Modified: stable/8/sys/i386/i386/machdep.c
==============================================================================
--- stable/8/sys/i386/i386/machdep.c	Fri Jul 20 17:51:20 2012	(r238657)
+++ stable/8/sys/i386/i386/machdep.c	Fri Jul 20 19:35:20 2012	(r238658)
@@ -1177,9 +1177,6 @@ cpu_est_clockrate(int cpu_id, uint64_t *
 	return (0);
 }
 
-
-void (*cpu_idle_hook)(void) = NULL;	/* ACPI idle hook. */
-
 #ifdef XEN
 
 void
@@ -1207,66 +1204,127 @@ void
 cpu_halt(void)
 {
 	for (;;)
-		__asm__ ("hlt");
+		halt();
 }
 
+#endif
+
+void (*cpu_idle_hook)(void) = NULL;	/* ACPI idle hook. */
+static int	cpu_ident_amdc1e = 0;	/* AMD C1E supported. */
+static int	idle_mwait = 1;		/* Use MONITOR/MWAIT for short idle. */
+TUNABLE_INT("machdep.idle_mwait", &idle_mwait);
+SYSCTL_INT(_machdep, OID_AUTO, idle_mwait, CTLFLAG_RW, &idle_mwait,
+    0, "Use MONITOR/MWAIT for short idle");
+
+#define	STATE_RUNNING	0x0
+#define	STATE_MWAIT	0x1
+#define	STATE_SLEEPING	0x2
+
+static void
+cpu_idle_acpi(int busy)
+{
+	int *state;
+
+	state = (int *)PCPU_PTR(monitorbuf);
+	*state = STATE_SLEEPING;
+
+	/* See comments in cpu_idle_hlt(). */
+	disable_intr();
+	if (sched_runnable())
+		enable_intr();
+	else if (cpu_idle_hook)
+		cpu_idle_hook();
+	else
+		__asm __volatile("sti; hlt");
+	*state = STATE_RUNNING;
+}
+
+#ifndef XEN
 static void
 cpu_idle_hlt(int busy)
 {
+	int *state;
+
+	state = (int *)PCPU_PTR(monitorbuf);
+	*state = STATE_SLEEPING;
+
 	/*
-	 * we must absolutely guarentee that hlt is the next instruction
-	 * after sti or we introduce a timing window.

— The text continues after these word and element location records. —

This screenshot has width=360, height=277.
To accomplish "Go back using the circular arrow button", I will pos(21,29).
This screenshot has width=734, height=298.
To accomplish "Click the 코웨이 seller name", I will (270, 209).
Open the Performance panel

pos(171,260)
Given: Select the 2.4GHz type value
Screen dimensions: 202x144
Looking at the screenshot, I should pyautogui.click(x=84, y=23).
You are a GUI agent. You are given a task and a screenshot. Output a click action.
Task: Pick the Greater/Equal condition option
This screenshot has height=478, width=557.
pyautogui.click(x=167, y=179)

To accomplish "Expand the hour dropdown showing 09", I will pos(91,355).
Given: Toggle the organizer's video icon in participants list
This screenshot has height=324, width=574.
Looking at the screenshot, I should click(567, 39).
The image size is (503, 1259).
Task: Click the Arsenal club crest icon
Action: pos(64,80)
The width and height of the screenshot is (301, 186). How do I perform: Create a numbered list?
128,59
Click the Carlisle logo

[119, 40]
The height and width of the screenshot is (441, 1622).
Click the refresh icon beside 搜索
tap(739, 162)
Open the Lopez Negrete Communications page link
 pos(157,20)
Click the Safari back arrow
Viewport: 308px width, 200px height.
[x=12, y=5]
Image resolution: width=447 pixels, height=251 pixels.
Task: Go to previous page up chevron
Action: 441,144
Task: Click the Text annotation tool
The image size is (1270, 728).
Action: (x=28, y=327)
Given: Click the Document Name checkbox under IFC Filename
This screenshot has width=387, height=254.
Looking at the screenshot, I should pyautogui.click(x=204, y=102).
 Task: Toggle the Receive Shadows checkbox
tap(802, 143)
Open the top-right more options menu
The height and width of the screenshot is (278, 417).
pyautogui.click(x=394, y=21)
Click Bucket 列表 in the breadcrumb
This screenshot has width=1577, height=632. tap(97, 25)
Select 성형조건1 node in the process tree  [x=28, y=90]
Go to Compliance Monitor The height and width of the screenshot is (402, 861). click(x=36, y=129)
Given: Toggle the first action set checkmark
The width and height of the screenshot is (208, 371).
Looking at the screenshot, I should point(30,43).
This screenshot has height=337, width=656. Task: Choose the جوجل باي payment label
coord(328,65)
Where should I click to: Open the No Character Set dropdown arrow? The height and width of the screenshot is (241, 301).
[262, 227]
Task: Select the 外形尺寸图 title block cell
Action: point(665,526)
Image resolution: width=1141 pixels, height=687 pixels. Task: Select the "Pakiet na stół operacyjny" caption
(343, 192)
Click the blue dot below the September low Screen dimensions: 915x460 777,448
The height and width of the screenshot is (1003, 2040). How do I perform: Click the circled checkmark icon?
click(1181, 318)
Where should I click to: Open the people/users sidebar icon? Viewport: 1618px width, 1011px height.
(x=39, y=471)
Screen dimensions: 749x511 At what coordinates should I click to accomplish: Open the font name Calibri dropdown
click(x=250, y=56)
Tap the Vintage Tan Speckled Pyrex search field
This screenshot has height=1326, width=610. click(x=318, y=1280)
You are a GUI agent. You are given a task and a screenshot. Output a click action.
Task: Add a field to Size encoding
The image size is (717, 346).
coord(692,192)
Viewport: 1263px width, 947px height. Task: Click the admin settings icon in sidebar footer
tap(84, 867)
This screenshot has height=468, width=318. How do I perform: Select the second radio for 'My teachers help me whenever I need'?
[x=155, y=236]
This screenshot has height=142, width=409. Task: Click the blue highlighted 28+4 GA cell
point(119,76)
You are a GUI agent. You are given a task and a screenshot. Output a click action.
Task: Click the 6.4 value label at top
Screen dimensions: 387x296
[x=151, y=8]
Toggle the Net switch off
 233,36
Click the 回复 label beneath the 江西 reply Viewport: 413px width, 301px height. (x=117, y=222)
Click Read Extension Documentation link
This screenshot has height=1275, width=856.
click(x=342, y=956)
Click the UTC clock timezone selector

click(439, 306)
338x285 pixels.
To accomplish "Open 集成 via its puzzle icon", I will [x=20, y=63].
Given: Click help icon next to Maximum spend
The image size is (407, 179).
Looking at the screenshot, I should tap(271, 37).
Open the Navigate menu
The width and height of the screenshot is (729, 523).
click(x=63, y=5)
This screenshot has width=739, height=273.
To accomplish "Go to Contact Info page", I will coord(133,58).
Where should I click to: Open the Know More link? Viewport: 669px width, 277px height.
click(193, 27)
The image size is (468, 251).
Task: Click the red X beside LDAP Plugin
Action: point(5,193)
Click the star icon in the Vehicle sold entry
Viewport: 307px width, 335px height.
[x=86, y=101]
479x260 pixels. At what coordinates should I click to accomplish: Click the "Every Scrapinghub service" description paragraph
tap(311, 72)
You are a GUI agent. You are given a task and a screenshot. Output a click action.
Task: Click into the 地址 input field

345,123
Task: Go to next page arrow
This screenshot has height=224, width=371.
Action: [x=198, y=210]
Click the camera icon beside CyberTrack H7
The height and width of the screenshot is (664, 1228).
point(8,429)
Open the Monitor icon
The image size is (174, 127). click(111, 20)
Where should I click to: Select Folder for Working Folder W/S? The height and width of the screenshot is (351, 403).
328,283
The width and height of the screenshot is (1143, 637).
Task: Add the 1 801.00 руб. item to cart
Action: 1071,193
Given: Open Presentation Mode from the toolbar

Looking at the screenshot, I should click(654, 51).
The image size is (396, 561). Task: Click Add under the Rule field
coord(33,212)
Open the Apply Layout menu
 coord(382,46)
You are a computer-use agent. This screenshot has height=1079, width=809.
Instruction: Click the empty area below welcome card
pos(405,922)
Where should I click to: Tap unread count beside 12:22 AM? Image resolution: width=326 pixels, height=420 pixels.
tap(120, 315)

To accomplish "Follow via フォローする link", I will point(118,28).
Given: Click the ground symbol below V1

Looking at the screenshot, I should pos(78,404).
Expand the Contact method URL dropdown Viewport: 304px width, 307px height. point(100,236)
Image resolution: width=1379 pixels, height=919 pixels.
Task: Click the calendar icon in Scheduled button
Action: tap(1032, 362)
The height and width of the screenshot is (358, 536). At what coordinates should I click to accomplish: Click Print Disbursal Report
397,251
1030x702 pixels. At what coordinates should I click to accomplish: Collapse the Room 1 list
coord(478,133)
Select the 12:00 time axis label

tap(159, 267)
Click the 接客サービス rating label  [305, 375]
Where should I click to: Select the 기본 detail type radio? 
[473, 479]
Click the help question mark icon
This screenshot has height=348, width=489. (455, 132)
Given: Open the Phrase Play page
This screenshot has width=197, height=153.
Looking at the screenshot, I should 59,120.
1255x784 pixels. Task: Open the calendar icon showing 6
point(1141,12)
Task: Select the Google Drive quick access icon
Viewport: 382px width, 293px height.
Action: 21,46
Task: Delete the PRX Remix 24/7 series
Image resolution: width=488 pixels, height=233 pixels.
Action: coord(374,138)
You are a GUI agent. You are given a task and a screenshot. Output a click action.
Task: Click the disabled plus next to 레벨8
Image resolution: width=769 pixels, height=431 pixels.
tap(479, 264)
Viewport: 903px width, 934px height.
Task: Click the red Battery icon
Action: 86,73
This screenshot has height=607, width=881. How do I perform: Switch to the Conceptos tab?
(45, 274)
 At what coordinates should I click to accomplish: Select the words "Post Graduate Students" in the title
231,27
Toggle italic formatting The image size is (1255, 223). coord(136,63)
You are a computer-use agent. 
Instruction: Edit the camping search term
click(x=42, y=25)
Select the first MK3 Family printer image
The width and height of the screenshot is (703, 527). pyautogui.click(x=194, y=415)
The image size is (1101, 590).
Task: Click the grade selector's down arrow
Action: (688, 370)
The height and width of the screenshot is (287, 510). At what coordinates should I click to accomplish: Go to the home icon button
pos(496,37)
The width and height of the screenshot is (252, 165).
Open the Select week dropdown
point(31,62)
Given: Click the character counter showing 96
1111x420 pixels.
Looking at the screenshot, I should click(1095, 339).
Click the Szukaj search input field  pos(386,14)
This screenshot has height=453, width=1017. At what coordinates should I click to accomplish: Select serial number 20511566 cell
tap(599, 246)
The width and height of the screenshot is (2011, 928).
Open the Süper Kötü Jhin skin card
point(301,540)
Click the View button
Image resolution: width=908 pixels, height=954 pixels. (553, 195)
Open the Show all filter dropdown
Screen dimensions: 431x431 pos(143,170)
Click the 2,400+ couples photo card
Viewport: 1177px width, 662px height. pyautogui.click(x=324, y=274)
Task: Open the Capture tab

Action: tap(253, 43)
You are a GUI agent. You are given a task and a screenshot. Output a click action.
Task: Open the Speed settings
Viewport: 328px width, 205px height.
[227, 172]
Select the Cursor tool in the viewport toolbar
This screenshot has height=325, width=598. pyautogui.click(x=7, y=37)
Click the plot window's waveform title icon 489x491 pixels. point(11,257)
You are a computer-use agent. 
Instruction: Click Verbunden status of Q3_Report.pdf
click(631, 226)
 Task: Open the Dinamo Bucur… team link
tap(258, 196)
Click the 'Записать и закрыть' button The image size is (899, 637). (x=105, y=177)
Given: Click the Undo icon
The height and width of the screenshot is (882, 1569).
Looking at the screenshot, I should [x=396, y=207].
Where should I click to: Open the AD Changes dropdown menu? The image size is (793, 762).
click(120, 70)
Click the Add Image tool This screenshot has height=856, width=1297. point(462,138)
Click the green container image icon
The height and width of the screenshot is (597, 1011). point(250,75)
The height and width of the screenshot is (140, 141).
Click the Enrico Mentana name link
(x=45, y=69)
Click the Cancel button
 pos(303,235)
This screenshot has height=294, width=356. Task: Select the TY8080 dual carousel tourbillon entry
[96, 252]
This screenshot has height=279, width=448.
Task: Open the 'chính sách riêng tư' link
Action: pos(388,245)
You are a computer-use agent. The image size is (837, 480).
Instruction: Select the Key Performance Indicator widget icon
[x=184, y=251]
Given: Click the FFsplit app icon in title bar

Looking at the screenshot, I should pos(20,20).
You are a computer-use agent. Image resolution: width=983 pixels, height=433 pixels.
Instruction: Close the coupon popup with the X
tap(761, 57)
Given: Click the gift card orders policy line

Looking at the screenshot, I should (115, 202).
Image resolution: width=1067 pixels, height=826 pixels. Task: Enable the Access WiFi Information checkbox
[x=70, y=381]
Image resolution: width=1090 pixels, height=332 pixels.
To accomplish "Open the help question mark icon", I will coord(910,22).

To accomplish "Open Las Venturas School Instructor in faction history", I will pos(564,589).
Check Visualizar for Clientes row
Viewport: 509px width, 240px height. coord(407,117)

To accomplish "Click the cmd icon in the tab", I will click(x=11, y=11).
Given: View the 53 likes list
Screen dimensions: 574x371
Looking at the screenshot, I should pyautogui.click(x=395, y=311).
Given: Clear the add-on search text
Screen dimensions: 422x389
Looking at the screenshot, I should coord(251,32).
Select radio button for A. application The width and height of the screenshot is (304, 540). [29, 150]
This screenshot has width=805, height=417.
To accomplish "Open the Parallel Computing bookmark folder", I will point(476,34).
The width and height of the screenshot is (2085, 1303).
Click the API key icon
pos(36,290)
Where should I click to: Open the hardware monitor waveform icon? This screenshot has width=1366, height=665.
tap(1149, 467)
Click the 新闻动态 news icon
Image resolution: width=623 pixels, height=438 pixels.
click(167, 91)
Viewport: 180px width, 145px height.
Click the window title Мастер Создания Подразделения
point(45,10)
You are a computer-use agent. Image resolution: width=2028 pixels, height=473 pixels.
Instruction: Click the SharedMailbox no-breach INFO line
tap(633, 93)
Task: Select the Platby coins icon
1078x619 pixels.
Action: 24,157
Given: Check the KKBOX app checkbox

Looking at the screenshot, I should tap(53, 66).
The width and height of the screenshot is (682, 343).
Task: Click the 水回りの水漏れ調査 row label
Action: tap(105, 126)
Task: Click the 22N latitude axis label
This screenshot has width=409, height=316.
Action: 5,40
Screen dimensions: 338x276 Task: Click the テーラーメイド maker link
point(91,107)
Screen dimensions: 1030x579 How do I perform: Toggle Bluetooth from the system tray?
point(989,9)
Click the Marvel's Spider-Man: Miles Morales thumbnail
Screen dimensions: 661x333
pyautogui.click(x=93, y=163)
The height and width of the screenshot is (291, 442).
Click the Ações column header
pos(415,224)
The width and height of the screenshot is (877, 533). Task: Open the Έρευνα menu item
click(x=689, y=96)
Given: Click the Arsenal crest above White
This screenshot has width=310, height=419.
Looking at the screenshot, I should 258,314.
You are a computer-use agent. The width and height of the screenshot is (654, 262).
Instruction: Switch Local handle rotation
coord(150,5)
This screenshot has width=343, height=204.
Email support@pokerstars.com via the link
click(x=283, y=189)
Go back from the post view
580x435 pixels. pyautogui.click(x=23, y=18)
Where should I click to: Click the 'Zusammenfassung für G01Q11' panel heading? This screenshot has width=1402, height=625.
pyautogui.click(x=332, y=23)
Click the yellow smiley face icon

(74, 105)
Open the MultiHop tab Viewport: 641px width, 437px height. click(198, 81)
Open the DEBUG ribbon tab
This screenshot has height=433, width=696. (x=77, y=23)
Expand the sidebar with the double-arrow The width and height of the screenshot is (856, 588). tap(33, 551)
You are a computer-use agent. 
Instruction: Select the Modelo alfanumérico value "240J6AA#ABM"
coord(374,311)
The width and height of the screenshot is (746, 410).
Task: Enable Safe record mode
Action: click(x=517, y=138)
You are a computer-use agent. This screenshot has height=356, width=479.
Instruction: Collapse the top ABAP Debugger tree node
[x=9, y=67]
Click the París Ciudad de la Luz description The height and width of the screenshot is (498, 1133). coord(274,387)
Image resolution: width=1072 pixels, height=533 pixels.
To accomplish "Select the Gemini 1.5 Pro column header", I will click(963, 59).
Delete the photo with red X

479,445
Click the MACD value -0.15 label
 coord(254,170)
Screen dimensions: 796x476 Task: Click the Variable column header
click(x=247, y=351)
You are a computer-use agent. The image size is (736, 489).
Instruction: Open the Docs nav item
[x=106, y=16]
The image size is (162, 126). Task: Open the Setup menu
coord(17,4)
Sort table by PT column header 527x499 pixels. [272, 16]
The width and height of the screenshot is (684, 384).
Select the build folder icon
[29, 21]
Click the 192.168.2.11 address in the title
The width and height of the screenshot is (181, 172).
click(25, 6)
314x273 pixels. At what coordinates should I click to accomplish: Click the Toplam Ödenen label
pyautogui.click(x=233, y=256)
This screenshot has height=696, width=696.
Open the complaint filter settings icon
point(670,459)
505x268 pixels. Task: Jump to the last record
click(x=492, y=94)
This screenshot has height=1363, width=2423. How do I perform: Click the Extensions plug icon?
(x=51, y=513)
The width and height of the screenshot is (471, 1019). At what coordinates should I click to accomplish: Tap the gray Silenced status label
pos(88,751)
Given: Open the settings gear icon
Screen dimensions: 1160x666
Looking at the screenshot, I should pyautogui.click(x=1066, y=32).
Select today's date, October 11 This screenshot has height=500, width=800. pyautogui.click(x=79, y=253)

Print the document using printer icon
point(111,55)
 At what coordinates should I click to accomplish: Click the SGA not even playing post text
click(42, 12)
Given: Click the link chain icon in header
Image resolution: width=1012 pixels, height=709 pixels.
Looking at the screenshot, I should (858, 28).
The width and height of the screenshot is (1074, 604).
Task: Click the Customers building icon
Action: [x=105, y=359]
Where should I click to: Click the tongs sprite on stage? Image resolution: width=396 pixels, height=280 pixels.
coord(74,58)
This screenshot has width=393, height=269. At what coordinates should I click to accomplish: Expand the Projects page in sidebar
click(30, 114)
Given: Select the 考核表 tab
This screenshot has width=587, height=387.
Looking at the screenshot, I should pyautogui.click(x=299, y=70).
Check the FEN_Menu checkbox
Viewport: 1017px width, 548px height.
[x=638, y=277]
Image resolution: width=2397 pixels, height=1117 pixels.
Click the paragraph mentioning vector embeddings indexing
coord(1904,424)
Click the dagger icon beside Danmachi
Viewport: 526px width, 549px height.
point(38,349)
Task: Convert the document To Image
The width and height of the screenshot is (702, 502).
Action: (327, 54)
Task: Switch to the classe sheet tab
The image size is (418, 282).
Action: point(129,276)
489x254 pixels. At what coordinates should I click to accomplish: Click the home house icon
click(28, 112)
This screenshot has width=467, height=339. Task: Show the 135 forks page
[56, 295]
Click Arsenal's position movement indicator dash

+	 * Since we may be in a critical section from cpu_idle(), if
+	 * an interrupt fires during that critical section we may have
+	 * a pending preemption.  If the CPU halts, then that thread
+	 * may not execute until a later interrupt awakens the CPU.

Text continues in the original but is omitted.